▶ **Task directions**
Set down exactly the lines from the one containing "The height and" to the final line of the records below, with every picture omitted.

▶ **Input records**

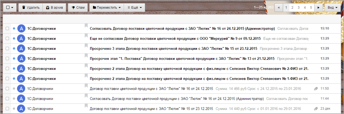
Task: Tick checkbox of the № 13 Лютик email
Action: [8, 58]
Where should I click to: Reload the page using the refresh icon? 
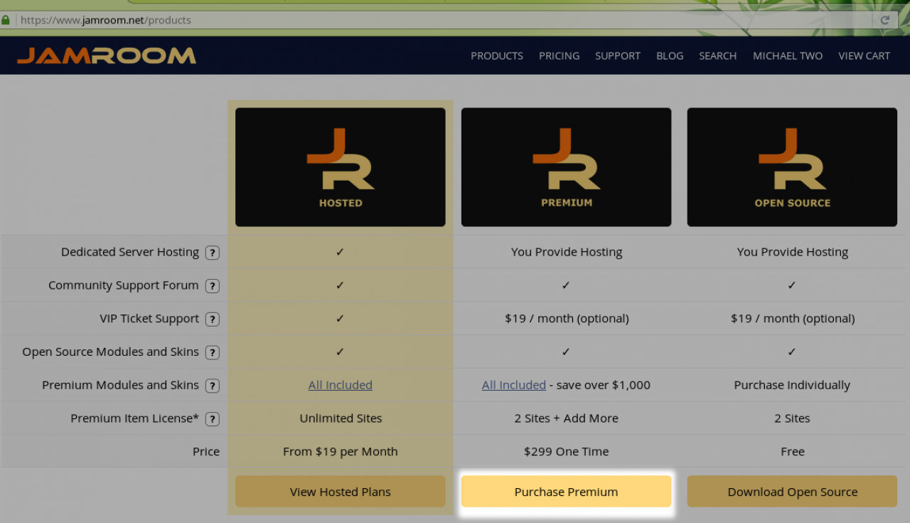[884, 20]
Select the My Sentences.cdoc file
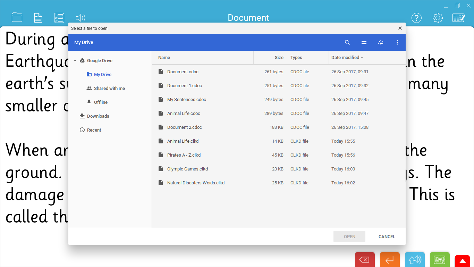The image size is (474, 267). pyautogui.click(x=186, y=99)
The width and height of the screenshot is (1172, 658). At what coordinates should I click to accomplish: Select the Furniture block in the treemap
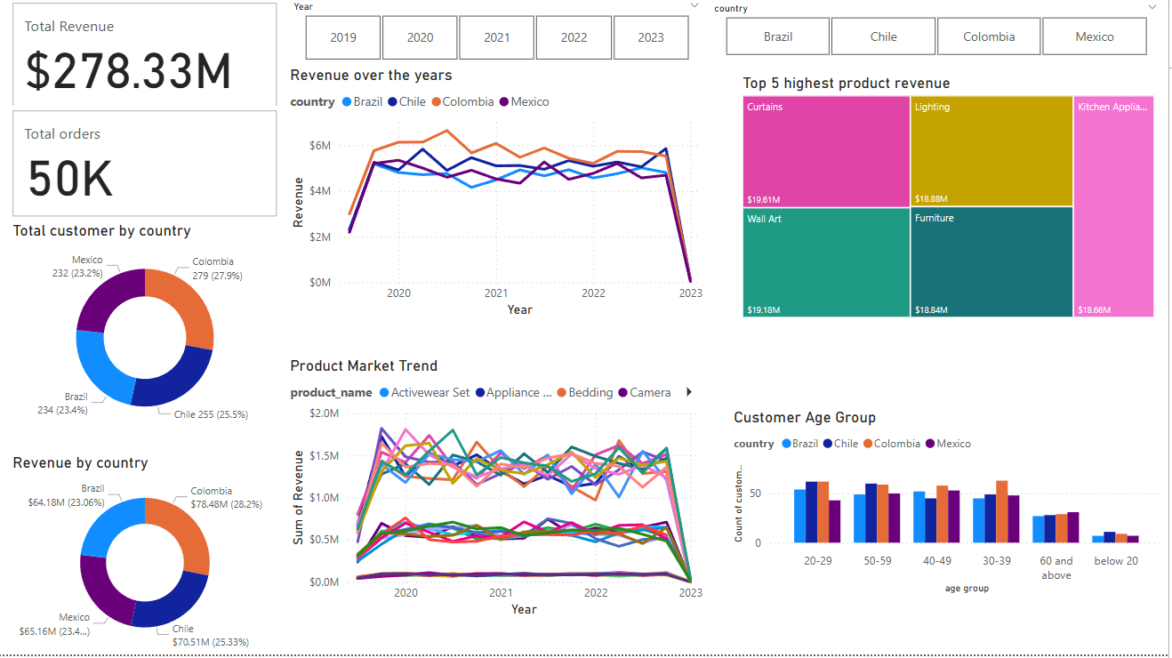click(990, 262)
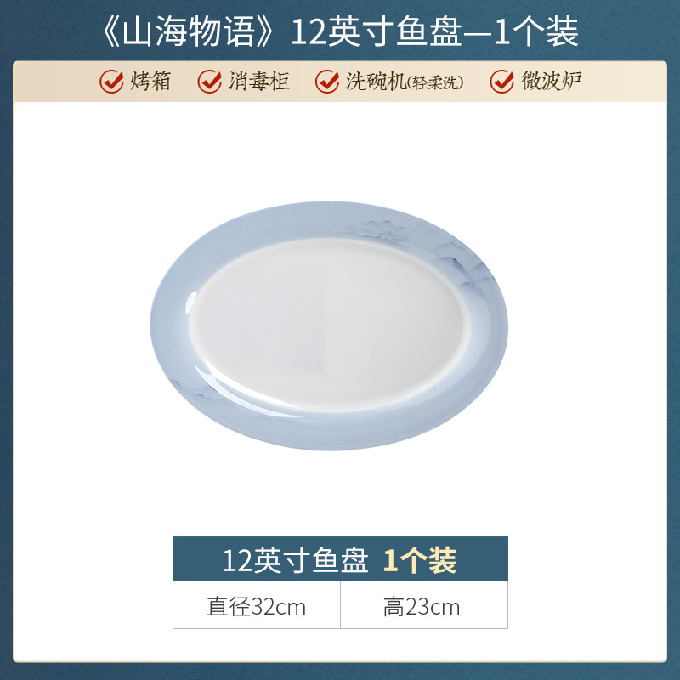Click the (轻柔洗) note text

pyautogui.click(x=435, y=82)
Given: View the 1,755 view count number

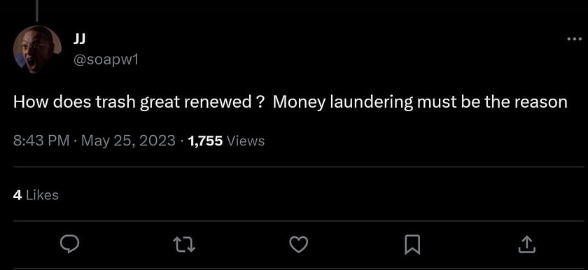Looking at the screenshot, I should (x=206, y=141).
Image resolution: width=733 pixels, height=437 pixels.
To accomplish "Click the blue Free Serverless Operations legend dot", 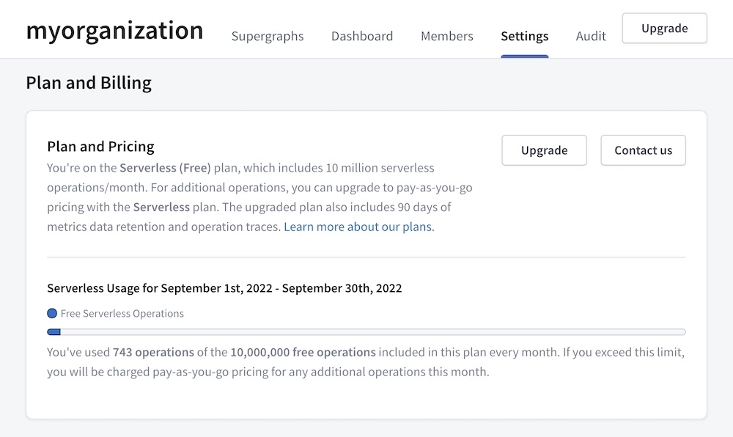I will click(51, 313).
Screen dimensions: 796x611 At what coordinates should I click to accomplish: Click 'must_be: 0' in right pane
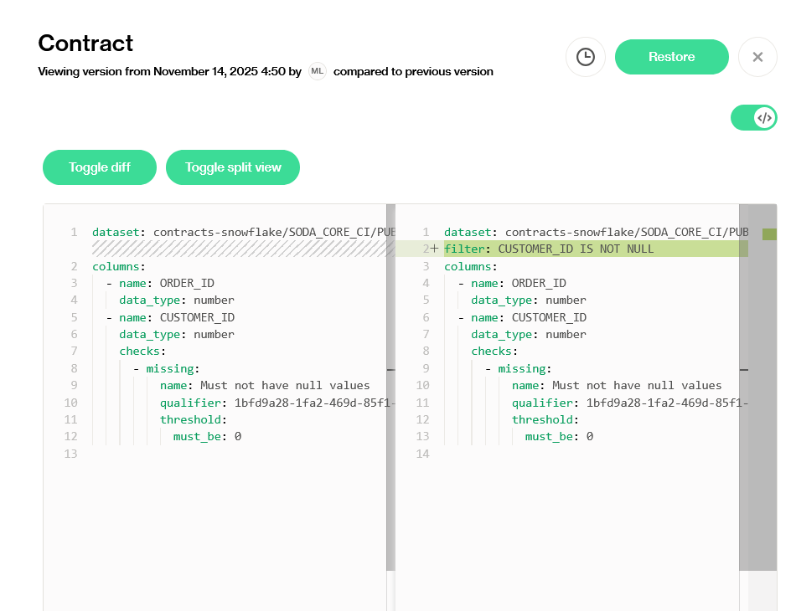559,436
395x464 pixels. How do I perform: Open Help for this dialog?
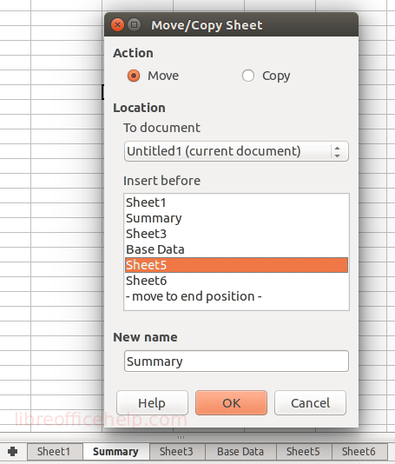tap(152, 403)
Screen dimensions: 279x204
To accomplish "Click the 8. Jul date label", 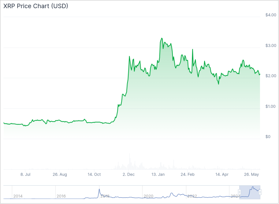I will click(25, 174).
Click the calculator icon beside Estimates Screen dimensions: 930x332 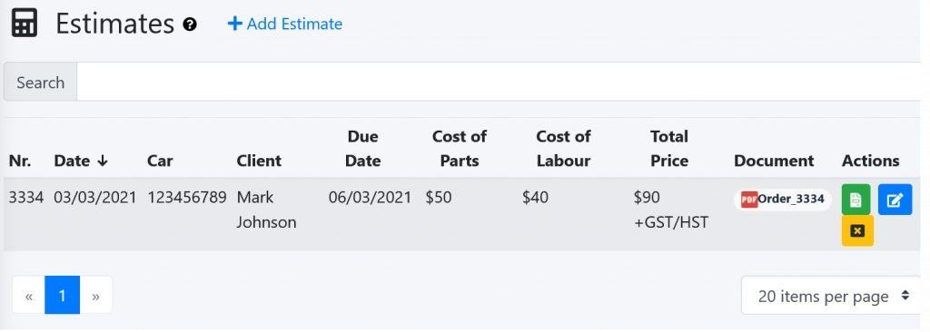pyautogui.click(x=25, y=23)
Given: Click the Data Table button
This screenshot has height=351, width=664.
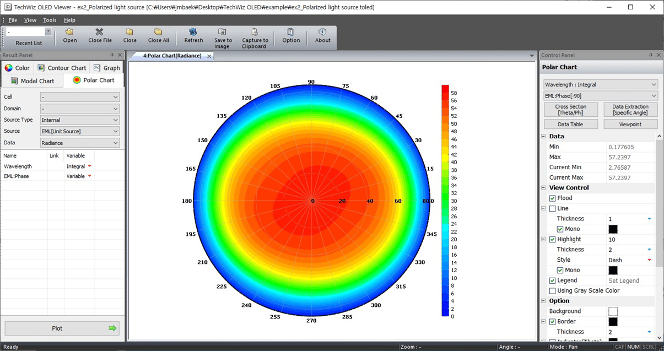Looking at the screenshot, I should (570, 125).

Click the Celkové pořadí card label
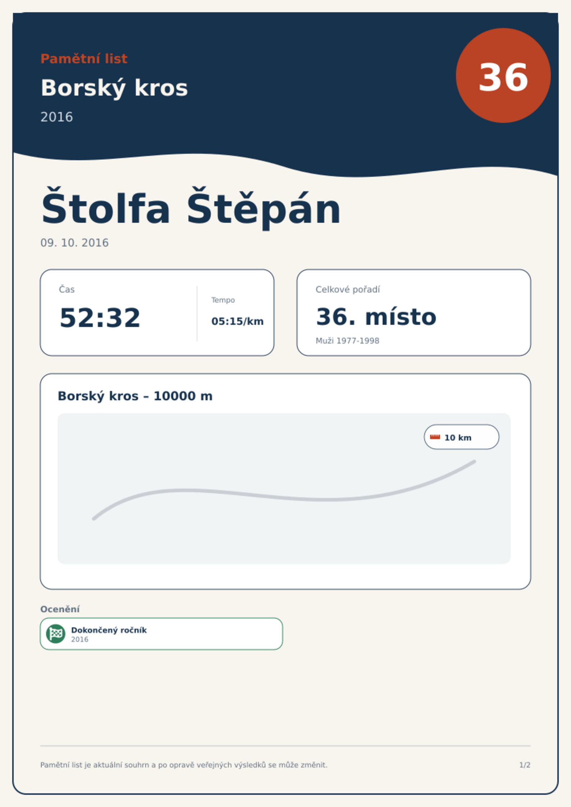[x=348, y=290]
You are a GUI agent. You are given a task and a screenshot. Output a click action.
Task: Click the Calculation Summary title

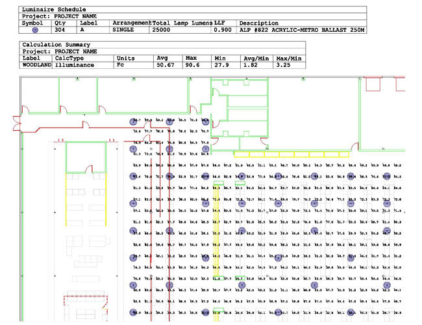pyautogui.click(x=53, y=44)
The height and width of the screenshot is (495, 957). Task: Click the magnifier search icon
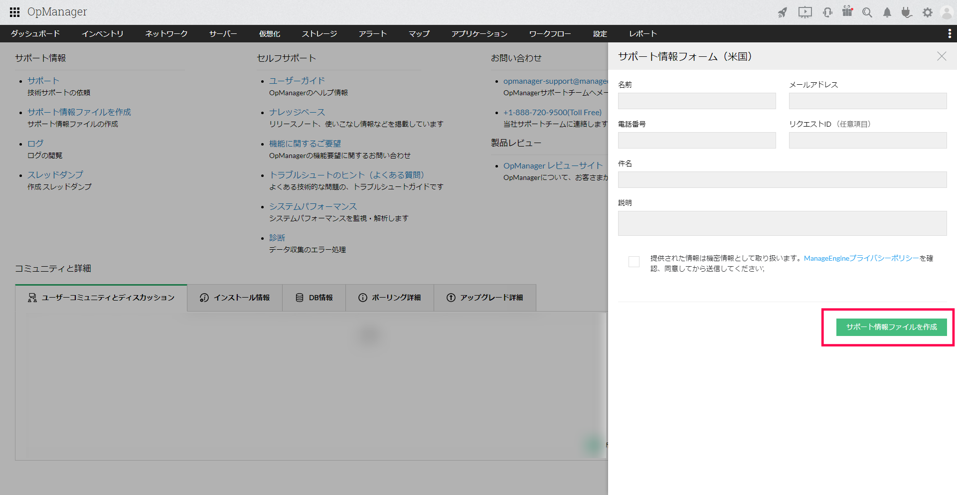click(x=867, y=12)
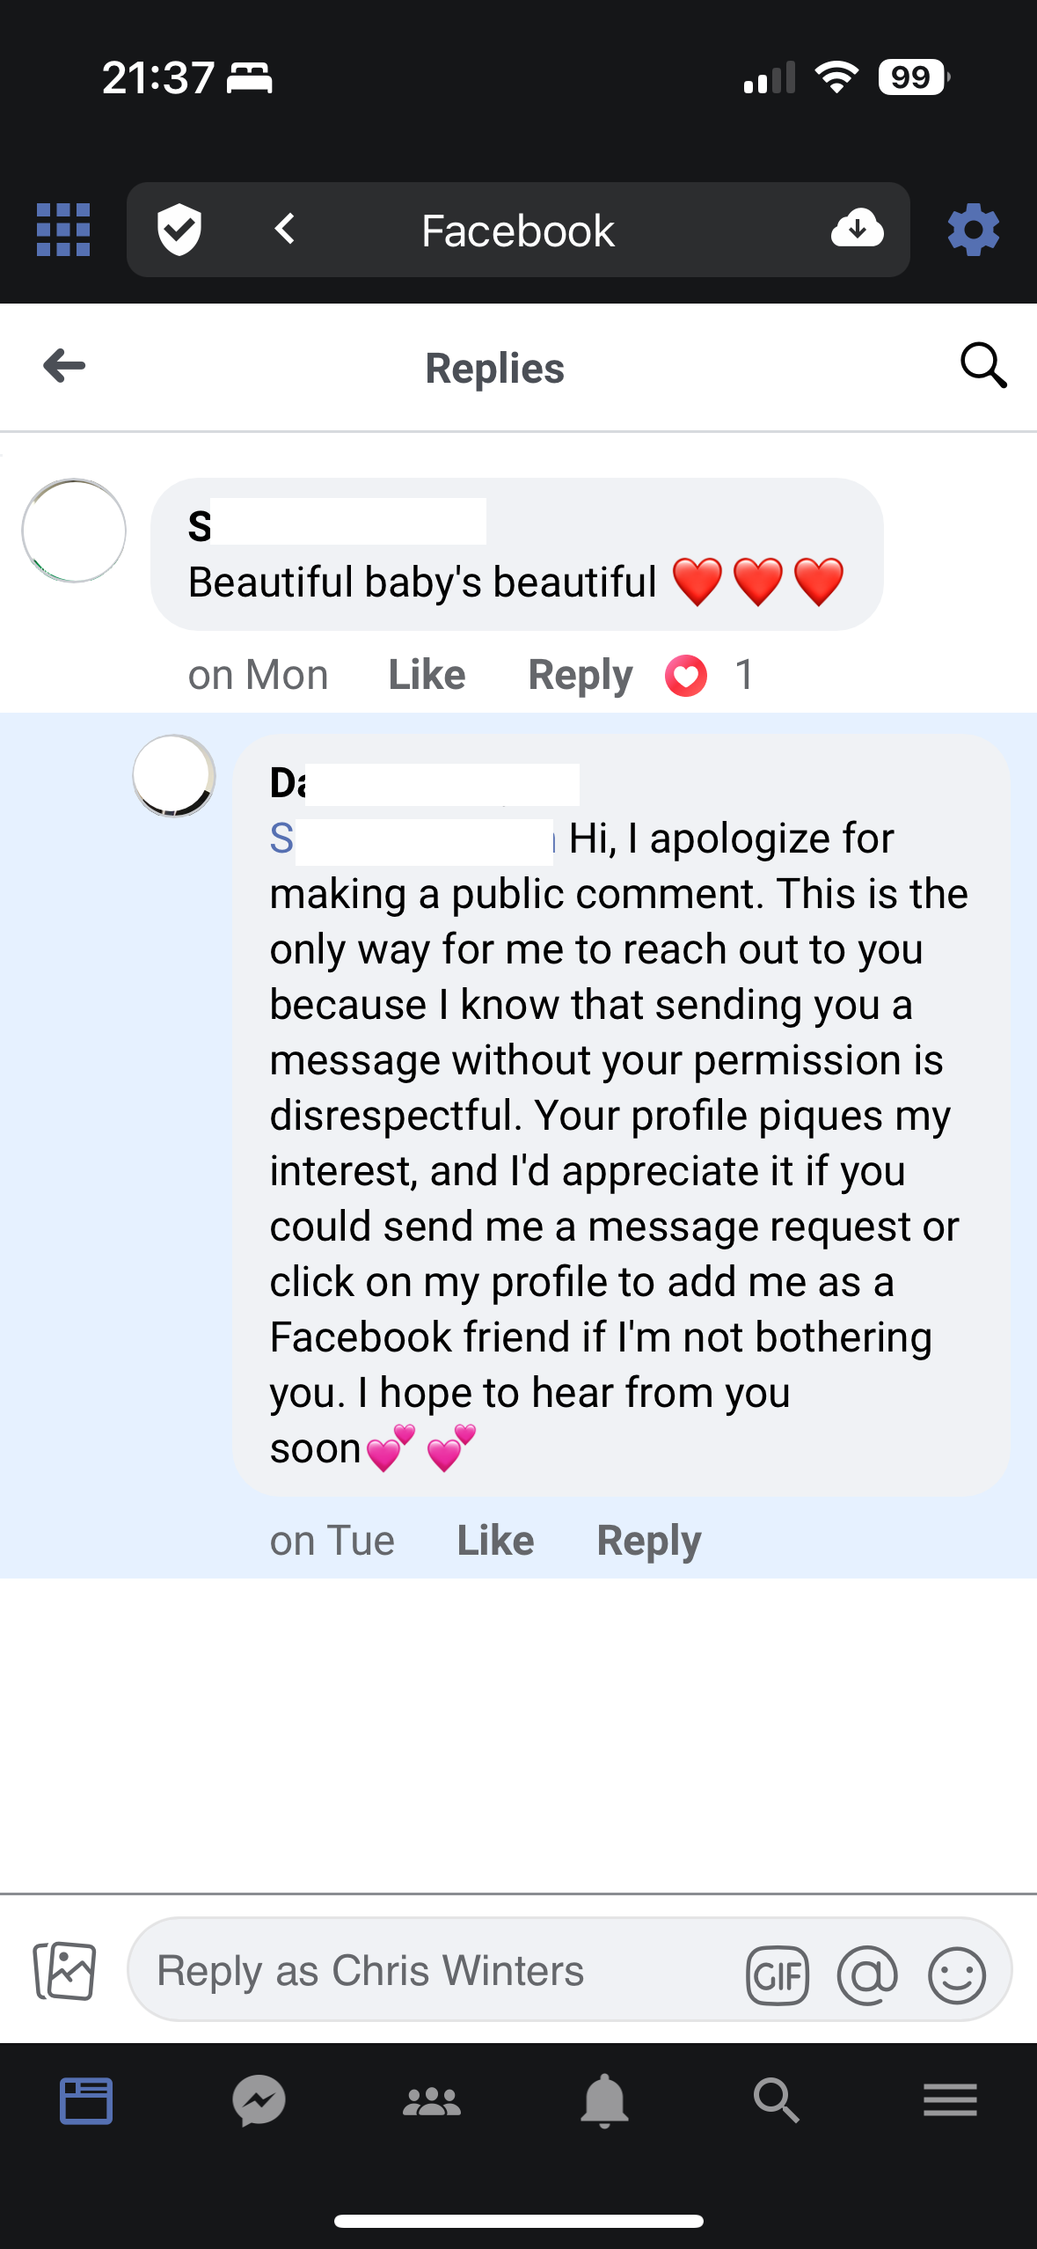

▶ **Written solution**
The height and width of the screenshot is (495, 957). Task: Click the magnifier search icon
click(x=867, y=12)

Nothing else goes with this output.